MATERIAL PROVIDED Start Marker

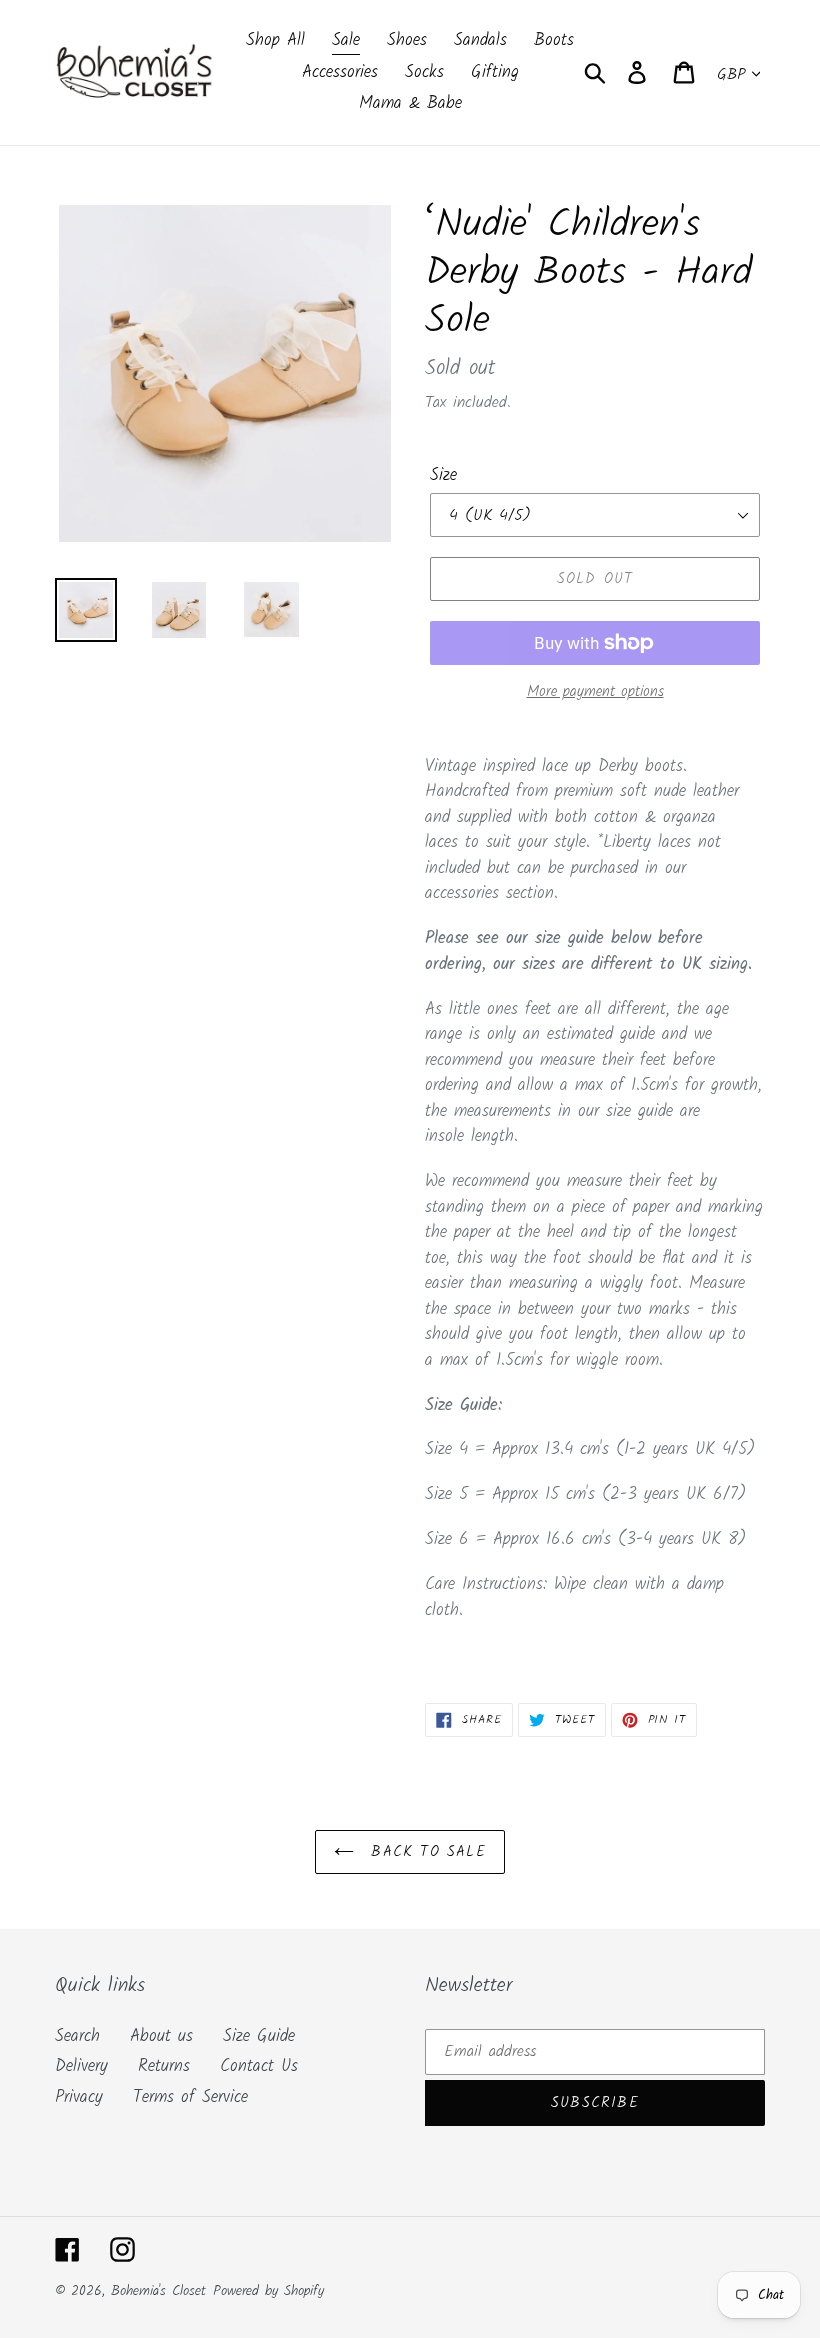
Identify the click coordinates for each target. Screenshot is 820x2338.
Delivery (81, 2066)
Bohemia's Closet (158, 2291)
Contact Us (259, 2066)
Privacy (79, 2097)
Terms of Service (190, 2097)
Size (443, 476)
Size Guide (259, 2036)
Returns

MATERIAL PROVIDED End Marker

WORK TASK – Start with the line that contains "Contact Us (259, 2066)", end with the last line of the entries, and please retype every line in that span exactly, with no others.

YOUR RESPONSE –
Contact Us (259, 2066)
Privacy (79, 2097)
Terms of Service (190, 2097)
Size (443, 476)
Size Guide (259, 2036)
Returns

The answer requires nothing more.